Yang kedua, menolong yang benar adalah menolong yang tidak bersifat destruktif. Sifat merugikan ini tidak saja dialami oleh sang penolong tetapi juga pada diri orang yang ditolongnya. Tentu kita sudah akrab dengan ungkapan “jangan memberikan ikan namun berikanlah kailnya.” Ternyata tidak sesederhana ini sajalah ungkapan tersebut dapat diterjemahkan. Perasaan teman saya di bagian awal tulisan ini dapat digolongkan sebagai perwujudan dari tindakan menolong yang tidak sempurna. Mengapa demikian? Bukan berarti saya ingin mengatakan bahwa dia memiliki alasan lain atau ingin mendapatkan manfaat dari tindakannya, bukan itu, tetapi rupanya tindakannya malah berbalik membawa akibat destruktif terhadap dirinya maupun orang yang ditolong. Di satu sisi ia merasa tidak diperhatikan dan di sisi lain sang pemohon menjadi bergantung serta terkesan mementingkan diri sendiri.
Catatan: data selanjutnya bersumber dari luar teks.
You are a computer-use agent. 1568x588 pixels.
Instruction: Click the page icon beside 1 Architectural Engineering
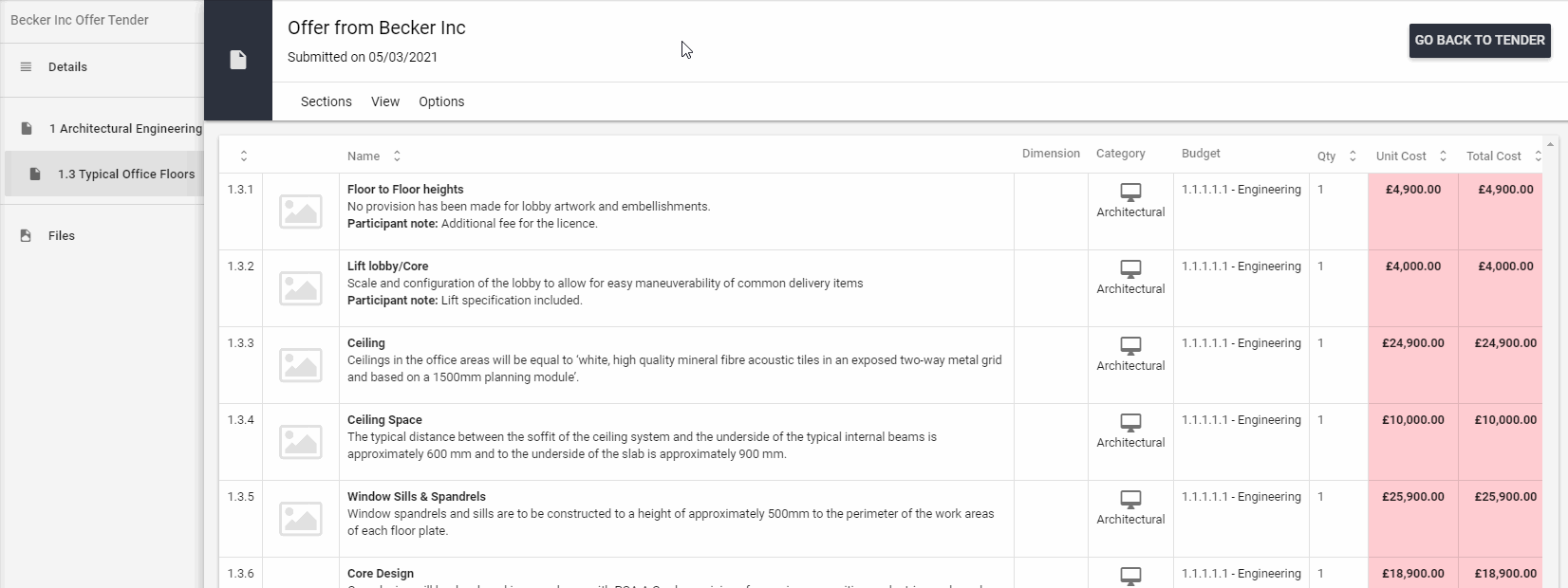point(27,129)
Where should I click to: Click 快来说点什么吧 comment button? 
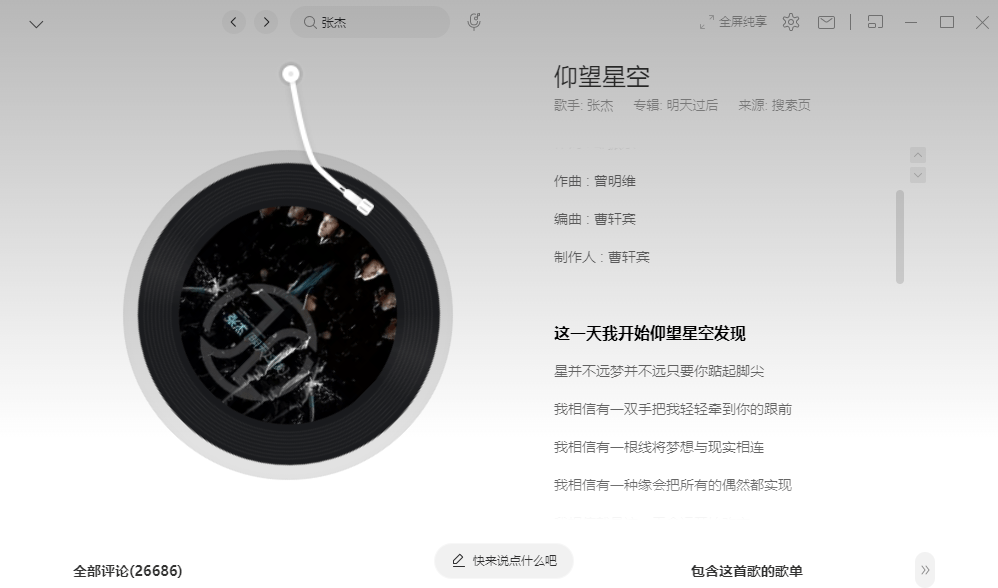(x=504, y=561)
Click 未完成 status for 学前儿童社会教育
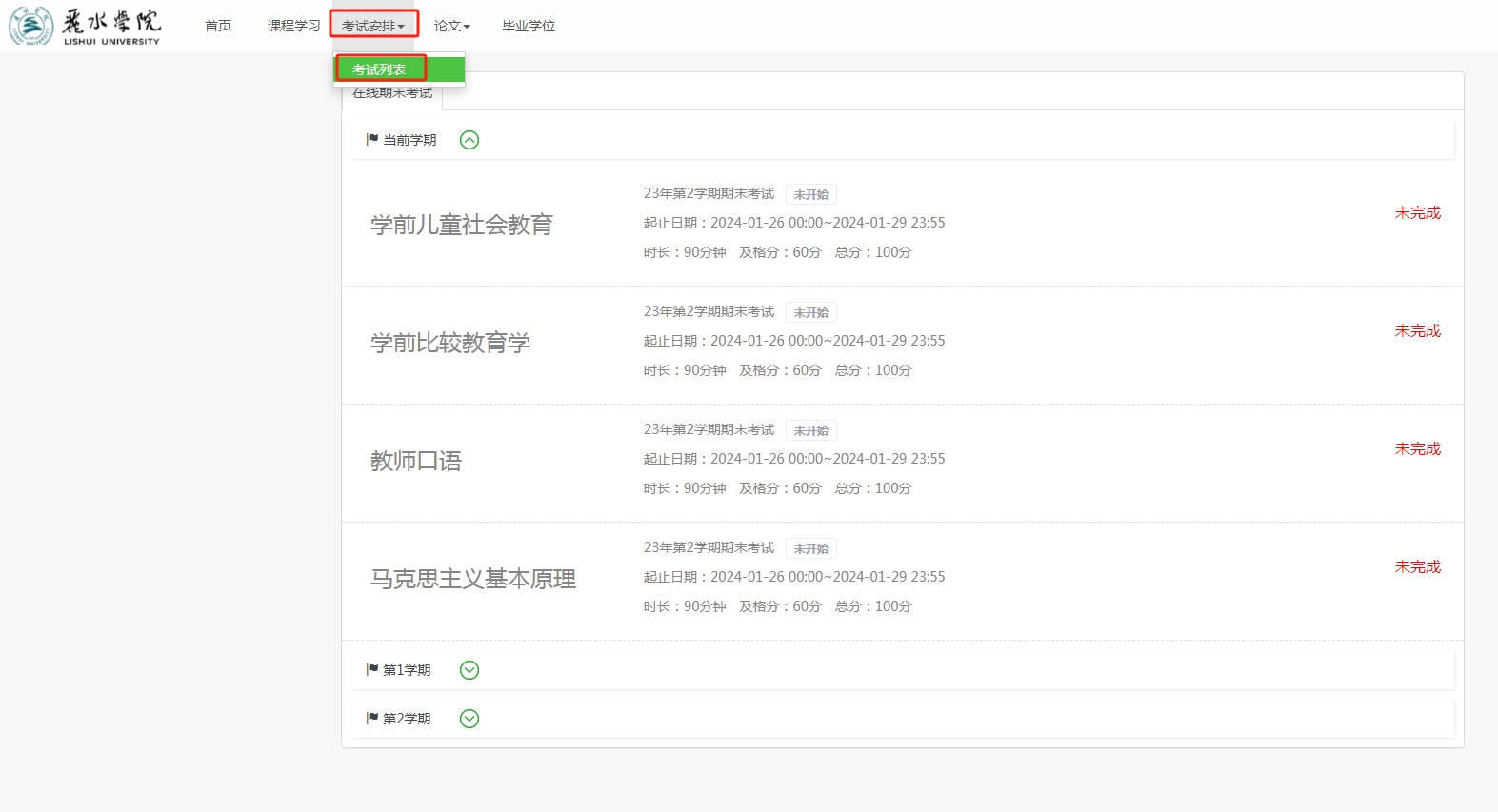Image resolution: width=1498 pixels, height=812 pixels. pyautogui.click(x=1417, y=212)
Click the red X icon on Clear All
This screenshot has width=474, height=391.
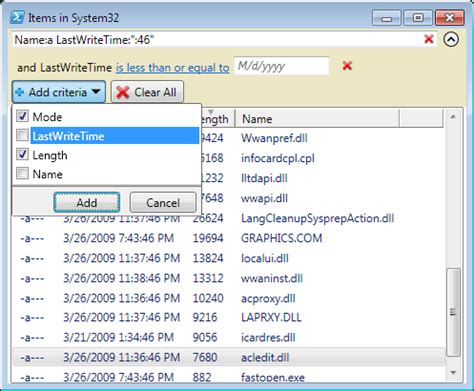(123, 92)
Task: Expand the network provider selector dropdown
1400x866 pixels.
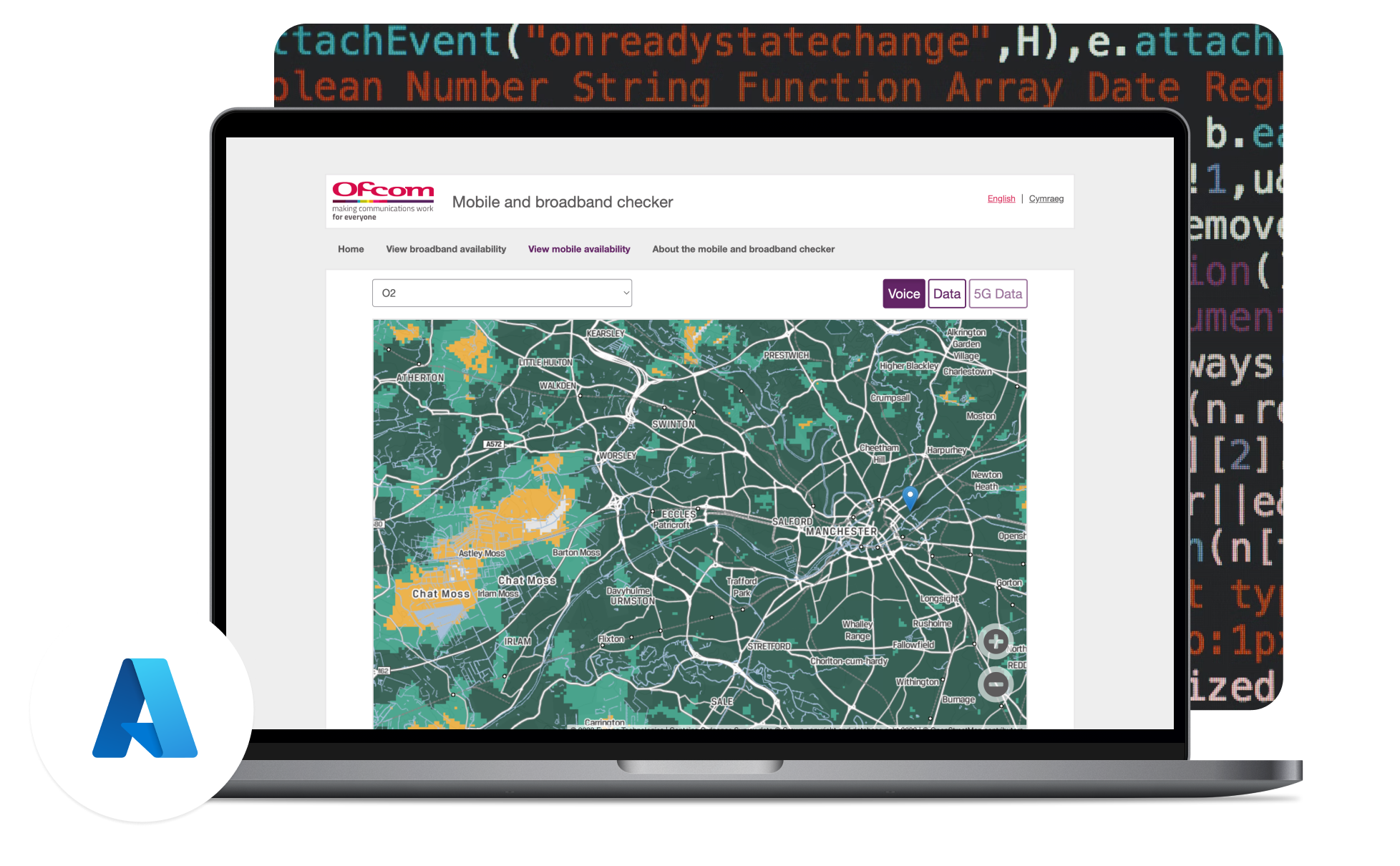Action: (500, 294)
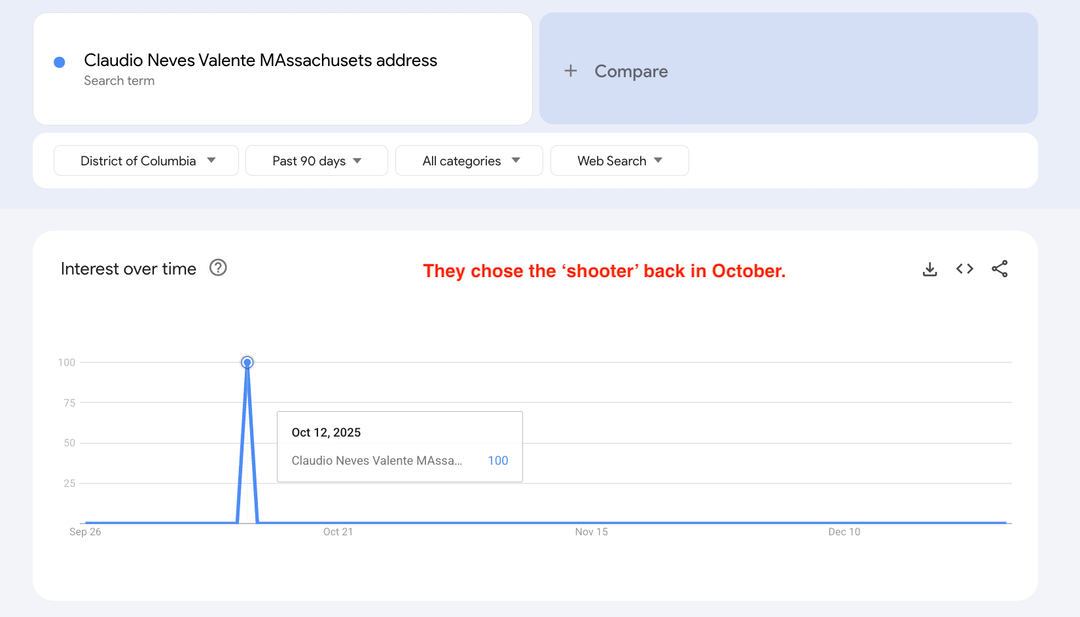Click the Nov 15 axis label

pos(591,532)
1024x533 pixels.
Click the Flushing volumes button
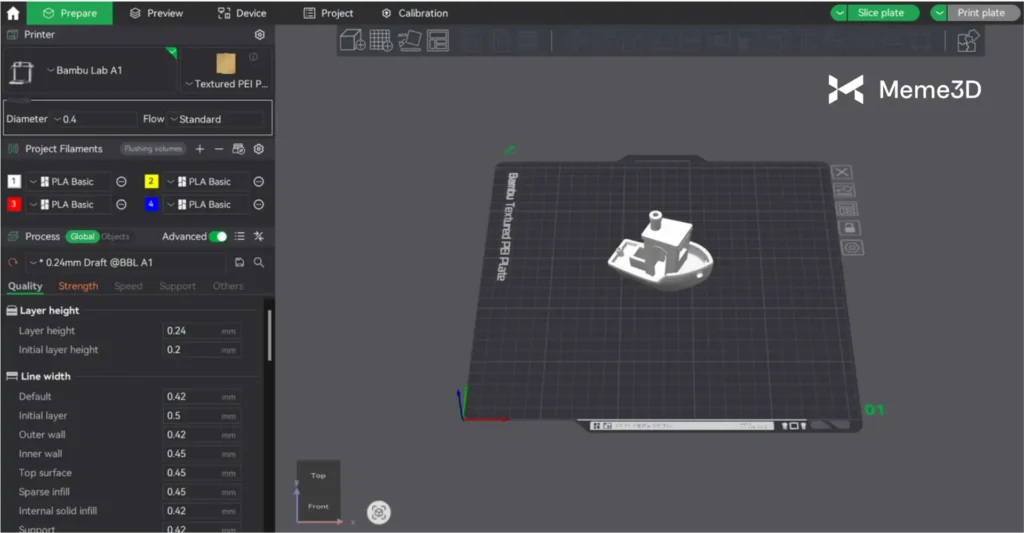[153, 149]
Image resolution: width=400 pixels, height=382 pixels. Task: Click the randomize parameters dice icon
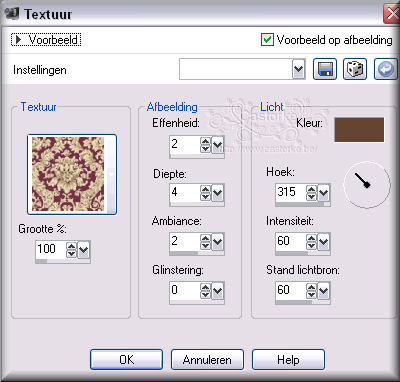355,69
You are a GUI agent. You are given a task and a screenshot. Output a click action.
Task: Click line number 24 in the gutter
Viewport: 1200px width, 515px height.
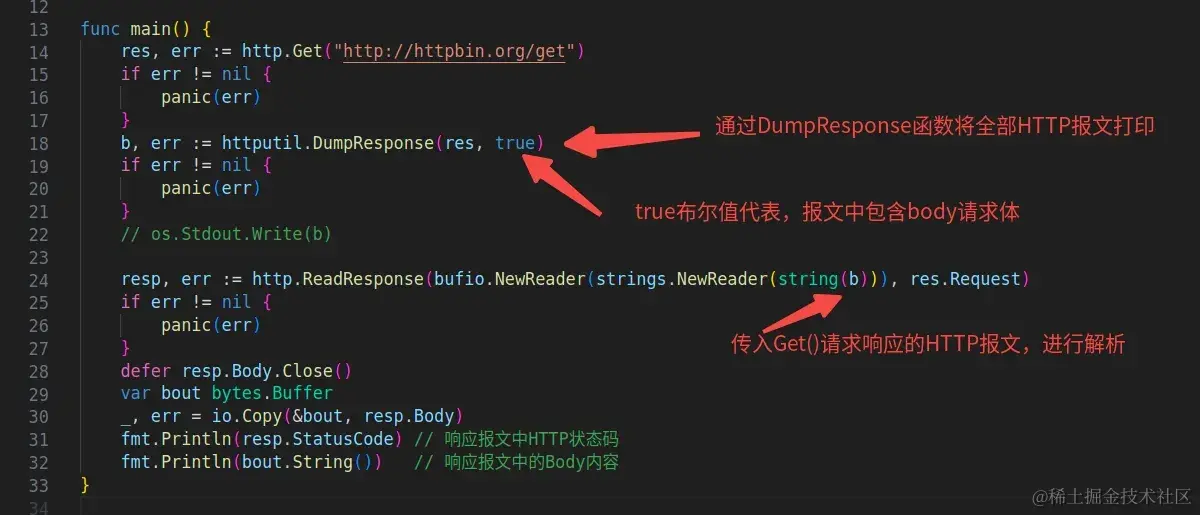39,279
Singkatnya, konsep menolong orang yang sebenarnya masih dapat melakukan banyak hal sendiri namun memiliki ketergantungan yang kuat adalah merupakan suatu problem serius. Teman saya tidak merasa sejahtera di hatinya, dan sahabatnya pun akhirnya menjadi sangat tergantung dan seakan tidak peduli pada orang lain dengan berfokus hanya pada diri sendiri saja.

Kedua hal di atas harus dipahami dahulu sebelum kita merenungkan kandungan kekayaan makna kata ‘menolong’ yang ternyata tergolong dalam tiga kelompok umum. Ketiga kelompok ‘menolong’ tersebut ialah:
  1. help you / (saya) menolong anda
  2. help me to help you / bantulah saya agar (dapat) menolong anda
  3. help me to help you helping yourself / bantulah saya agar saya bisa menolong anda untuk menolong diri anda sendiri
Help you
Konsep ini sebenarnya merupakan konsep umum dalam menolong seseorang. Tanpa tedeng aling-aling saya dapat saja membantu seseorang yang datang kepada saya. Orang yang berkonsep seperti ini tidak memerlukan penjelasan atau alasan mengapa harus menolong. Begitu diminta langsung siap membantu. Bahwa ternyata bantuan tersebut dapat berakibat negatif terhadap kedua belah pihak bukanlah merupakan hal yang penting untuk dipertimbangkan. Solidaritas, rasa cinta yang mendalam, hutang budi, dan lain sebagainya dapat saja menjadi latar belakang kenapa yang bersangkutan langsung membantu ketika diminta. Apabila di kemudian hari ternyata muncul masalah baru maka itu merupakan persoalan kemudian, yang bukan merupakan pertimbangan saat ini.

Help me to help you
Konsep ini boleh dibilang cukup penuh pertimbangan. Untuk bisa memberikan bantuan, saya harus memahami dulu mengapa yang bersangkutan memerlukan bantuan saya. Apabila saya telah memahami persoalannya, dan jika saya merasa bahwa orang tersebut perlu dibantu maka saya tidak akan ragu untuk menolong. Dalam tahapan pertimbangan inilah proses penilaian terhadap apa yang harus dilakukan dan yang bisa dibagikan telah dilakukan. Rasa-rasanya, orang-orang yang baik dan tulus hatinya akan bersetuju dengan saya apabila saya mengatakan bahwa ‘memahami’ duduk persoalan sebenarnya telah menyebabkan bantuan yang diberikan dapat dipertanggungjawabkan.Yang menjadi persoalan ialah bahwa apakah bantuan atau pertolongan yang kita berikan telah tepat sasaran? Bagaimanakah apabila ternyata permohonan ini berulang terus sementara sebenarnya yang meminta pertolongan kita masih dapat didorong untuk berdiri sendiri?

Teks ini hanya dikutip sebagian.